- PROBLEM DESCRIPTION:
Look through the entries below. Say how many lines include "note", with nothing added.

....................

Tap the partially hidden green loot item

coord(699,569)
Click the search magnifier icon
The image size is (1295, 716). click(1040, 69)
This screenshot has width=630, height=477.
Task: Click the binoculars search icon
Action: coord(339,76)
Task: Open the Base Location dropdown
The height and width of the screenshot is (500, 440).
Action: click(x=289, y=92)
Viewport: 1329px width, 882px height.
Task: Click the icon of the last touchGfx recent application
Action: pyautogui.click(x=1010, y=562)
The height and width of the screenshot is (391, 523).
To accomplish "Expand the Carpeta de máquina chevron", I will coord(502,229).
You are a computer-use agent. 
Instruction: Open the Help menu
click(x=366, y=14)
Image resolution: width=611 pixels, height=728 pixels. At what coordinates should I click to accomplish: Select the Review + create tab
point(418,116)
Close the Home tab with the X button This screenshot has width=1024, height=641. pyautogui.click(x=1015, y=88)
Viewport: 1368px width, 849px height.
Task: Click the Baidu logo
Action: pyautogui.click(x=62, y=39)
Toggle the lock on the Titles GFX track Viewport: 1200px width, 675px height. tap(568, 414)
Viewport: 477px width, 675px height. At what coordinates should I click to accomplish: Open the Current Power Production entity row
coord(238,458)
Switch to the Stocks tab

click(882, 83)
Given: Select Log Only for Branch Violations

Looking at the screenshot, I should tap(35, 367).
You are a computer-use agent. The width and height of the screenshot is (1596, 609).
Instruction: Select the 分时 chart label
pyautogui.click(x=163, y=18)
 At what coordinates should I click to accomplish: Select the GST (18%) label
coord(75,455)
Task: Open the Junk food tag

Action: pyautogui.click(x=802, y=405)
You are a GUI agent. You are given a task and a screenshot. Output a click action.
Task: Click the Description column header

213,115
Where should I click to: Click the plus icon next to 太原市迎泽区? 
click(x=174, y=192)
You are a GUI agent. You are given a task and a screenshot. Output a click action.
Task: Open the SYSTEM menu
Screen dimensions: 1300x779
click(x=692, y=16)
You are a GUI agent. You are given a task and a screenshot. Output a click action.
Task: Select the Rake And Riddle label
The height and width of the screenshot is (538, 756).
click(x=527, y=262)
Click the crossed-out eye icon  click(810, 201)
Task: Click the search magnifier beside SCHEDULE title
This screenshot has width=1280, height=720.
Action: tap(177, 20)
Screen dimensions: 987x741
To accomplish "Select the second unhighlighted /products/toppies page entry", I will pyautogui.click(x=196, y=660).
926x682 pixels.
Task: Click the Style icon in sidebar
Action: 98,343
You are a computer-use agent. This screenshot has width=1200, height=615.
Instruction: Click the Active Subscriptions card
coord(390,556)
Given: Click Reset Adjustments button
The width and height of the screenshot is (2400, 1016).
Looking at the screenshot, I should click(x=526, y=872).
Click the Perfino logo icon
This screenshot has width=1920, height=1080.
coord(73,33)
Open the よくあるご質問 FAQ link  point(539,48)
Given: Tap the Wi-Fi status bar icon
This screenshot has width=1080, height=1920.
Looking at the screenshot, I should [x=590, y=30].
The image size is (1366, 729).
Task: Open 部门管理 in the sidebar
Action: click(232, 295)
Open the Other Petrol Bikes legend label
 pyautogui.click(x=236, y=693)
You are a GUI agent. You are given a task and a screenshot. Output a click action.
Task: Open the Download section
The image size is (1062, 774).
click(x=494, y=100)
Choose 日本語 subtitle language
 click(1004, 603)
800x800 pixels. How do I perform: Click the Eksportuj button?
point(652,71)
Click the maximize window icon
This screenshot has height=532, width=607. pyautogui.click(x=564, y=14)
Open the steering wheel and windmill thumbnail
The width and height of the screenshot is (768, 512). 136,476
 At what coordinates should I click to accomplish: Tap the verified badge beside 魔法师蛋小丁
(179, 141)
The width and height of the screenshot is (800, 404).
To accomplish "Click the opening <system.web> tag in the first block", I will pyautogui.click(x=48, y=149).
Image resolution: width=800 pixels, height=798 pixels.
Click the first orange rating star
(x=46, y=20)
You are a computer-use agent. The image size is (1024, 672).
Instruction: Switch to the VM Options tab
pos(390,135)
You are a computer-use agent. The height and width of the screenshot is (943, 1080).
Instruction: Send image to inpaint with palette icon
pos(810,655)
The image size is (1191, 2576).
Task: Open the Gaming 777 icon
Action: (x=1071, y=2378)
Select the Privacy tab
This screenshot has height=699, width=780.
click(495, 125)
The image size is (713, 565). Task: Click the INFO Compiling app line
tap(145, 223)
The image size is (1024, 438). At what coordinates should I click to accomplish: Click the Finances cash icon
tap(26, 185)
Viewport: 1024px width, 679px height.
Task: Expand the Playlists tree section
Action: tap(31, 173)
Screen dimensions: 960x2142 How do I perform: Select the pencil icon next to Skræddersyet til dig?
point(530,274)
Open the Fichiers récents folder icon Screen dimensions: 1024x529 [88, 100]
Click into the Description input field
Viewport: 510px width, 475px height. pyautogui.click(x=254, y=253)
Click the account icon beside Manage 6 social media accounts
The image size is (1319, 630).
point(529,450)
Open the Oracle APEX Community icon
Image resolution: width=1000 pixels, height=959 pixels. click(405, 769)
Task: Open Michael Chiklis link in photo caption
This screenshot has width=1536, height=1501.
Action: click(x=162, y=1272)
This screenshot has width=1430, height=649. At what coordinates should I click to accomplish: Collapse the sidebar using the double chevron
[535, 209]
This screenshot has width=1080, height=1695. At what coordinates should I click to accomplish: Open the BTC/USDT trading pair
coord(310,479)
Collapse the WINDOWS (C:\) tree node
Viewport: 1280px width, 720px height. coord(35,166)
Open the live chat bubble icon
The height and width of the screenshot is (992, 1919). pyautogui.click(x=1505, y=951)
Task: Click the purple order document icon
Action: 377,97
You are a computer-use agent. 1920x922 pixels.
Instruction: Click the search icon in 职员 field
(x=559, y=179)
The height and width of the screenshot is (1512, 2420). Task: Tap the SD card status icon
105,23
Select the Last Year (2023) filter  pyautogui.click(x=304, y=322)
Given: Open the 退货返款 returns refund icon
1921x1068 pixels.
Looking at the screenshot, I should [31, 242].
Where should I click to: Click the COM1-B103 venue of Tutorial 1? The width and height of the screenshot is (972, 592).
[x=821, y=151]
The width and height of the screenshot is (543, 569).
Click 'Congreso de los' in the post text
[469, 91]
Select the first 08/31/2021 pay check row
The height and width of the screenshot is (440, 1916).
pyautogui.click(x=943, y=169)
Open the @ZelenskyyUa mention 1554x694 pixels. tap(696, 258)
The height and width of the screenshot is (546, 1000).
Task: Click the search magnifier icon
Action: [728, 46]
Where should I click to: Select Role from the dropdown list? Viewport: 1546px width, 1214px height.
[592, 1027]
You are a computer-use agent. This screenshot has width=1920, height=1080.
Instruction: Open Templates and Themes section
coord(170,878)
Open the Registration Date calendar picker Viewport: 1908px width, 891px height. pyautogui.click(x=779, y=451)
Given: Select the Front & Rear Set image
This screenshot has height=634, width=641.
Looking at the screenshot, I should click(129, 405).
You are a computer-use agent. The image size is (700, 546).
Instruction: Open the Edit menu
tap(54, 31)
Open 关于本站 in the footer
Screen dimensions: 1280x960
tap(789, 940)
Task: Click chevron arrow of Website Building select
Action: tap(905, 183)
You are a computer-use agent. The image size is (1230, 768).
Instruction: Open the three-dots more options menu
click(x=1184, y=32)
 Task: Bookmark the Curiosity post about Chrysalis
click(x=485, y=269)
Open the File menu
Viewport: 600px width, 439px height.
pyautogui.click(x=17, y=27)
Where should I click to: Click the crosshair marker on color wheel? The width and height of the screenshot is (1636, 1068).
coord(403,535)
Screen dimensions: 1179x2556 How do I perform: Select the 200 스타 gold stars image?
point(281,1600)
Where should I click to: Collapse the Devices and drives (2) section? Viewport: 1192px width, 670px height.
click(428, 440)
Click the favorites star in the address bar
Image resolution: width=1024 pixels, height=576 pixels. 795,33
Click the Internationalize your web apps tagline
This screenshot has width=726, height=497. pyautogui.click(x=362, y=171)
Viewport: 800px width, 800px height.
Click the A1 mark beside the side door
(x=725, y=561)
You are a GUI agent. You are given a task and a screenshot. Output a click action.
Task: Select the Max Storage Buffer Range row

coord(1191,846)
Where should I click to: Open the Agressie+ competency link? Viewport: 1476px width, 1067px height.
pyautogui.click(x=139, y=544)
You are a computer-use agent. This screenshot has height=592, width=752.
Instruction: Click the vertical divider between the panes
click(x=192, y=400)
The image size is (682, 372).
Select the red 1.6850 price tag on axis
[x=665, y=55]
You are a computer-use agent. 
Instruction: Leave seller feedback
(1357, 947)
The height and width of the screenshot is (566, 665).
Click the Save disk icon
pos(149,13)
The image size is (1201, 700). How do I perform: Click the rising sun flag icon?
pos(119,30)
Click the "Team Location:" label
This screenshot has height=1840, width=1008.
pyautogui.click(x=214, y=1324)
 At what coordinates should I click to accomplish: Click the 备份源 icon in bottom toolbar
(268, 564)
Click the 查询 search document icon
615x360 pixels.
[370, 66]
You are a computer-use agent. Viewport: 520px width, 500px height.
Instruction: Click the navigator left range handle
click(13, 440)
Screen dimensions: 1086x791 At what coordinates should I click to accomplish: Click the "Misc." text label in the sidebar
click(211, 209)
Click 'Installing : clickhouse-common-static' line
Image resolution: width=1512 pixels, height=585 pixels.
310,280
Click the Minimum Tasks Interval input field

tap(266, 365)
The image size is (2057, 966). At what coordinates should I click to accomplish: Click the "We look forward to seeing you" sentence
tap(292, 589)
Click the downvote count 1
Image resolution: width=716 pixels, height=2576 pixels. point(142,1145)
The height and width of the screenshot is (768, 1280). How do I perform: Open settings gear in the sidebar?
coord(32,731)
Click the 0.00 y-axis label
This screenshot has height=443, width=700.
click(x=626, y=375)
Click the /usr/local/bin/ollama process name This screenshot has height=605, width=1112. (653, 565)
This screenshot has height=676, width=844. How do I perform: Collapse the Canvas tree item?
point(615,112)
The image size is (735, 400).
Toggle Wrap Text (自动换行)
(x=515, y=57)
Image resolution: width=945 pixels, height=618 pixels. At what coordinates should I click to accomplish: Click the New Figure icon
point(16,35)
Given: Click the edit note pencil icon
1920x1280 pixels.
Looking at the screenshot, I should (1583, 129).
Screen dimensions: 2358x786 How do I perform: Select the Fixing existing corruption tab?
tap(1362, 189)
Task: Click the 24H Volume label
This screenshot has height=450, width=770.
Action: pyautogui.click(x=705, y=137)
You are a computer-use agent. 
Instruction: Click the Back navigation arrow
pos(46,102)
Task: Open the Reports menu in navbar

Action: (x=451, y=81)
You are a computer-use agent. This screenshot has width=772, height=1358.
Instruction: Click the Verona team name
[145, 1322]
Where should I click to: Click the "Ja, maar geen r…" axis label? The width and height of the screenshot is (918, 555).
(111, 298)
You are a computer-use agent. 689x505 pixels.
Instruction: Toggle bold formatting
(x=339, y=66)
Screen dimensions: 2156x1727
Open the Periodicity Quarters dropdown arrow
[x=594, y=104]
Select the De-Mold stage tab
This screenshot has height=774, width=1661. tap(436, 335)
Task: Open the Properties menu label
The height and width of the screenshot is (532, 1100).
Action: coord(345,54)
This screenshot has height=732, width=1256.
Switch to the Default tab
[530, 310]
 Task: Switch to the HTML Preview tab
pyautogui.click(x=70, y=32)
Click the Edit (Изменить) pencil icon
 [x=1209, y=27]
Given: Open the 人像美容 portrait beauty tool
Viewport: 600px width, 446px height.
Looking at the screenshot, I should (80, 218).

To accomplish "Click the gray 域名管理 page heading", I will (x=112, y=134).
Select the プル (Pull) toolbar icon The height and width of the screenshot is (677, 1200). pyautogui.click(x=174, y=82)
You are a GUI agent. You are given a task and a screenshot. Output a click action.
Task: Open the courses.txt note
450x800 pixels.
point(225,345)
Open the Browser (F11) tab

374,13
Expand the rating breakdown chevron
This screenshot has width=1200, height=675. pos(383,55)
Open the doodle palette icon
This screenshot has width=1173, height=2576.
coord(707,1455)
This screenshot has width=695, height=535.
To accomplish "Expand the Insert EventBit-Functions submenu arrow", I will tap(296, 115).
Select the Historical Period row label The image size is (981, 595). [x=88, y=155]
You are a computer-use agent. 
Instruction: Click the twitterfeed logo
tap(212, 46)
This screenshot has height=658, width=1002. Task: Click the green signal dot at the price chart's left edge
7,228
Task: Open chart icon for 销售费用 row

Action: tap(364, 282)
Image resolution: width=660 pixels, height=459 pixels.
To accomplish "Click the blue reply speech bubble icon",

....................

- EXERCISE RESPONSE:
2